WORK TASK
Reproduce the complete set of records, exactly as they appear.

Saved data entries
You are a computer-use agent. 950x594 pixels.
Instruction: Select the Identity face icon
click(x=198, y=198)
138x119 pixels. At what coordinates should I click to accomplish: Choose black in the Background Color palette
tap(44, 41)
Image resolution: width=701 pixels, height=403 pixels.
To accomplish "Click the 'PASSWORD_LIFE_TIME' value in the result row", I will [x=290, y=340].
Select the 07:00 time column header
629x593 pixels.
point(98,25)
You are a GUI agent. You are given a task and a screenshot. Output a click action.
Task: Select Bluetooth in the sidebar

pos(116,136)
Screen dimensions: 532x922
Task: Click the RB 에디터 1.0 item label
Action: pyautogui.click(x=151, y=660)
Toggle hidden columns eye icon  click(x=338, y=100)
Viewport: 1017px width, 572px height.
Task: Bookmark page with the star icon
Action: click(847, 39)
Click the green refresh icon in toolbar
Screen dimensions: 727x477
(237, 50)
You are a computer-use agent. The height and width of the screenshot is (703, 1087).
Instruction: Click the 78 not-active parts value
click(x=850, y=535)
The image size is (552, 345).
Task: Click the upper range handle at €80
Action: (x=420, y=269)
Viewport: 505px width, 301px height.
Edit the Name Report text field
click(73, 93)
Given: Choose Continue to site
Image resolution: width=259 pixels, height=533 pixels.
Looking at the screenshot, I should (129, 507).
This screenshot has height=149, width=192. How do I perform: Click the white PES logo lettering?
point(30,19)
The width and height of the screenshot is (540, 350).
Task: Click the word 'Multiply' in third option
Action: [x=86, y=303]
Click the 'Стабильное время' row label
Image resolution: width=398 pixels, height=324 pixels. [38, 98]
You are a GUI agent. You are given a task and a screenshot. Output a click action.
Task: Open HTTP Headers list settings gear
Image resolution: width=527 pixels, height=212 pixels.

WRITTEN SOLUTION
You are a computer-use agent. 950x594 pixels.
Instruction: Select the Identity face icon
click(x=198, y=198)
138x119 pixels. At what coordinates should I click to accomplish: Choose black in the Background Color palette
tap(44, 41)
Image resolution: width=701 pixels, height=403 pixels.
To accomplish "Click the 'PASSWORD_LIFE_TIME' value in the result row", I will [x=290, y=340].
Select the 07:00 time column header
629x593 pixels.
point(98,25)
You are a GUI agent. You are given a task and a screenshot. Output a click action.
Task: Select Bluetooth in the sidebar

pos(116,136)
Screen dimensions: 532x922
Task: Click the RB 에디터 1.0 item label
Action: pyautogui.click(x=151, y=660)
Toggle hidden columns eye icon  click(x=338, y=100)
Viewport: 1017px width, 572px height.
Task: Bookmark page with the star icon
Action: click(847, 39)
Click the green refresh icon in toolbar
Screen dimensions: 727x477
(237, 50)
You are a computer-use agent. The height and width of the screenshot is (703, 1087).
Instruction: Click the 78 not-active parts value
click(x=850, y=535)
The image size is (552, 345).
Task: Click the upper range handle at €80
Action: (x=420, y=269)
Viewport: 505px width, 301px height.
Edit the Name Report text field
click(73, 93)
Given: Choose Continue to site
Image resolution: width=259 pixels, height=533 pixels.
Looking at the screenshot, I should (129, 507).
This screenshot has height=149, width=192. How do I perform: Click the white PES logo lettering?
point(30,19)
The width and height of the screenshot is (540, 350).
Task: Click the word 'Multiply' in third option
Action: [x=86, y=303]
Click the 'Стабильное время' row label
Image resolution: width=398 pixels, height=324 pixels. [38, 98]
You are a GUI agent. You are given a task and a screenshot. Output a click action.
Task: Open HTTP Headers list settings gear
Image resolution: width=527 pixels, height=212 pixels.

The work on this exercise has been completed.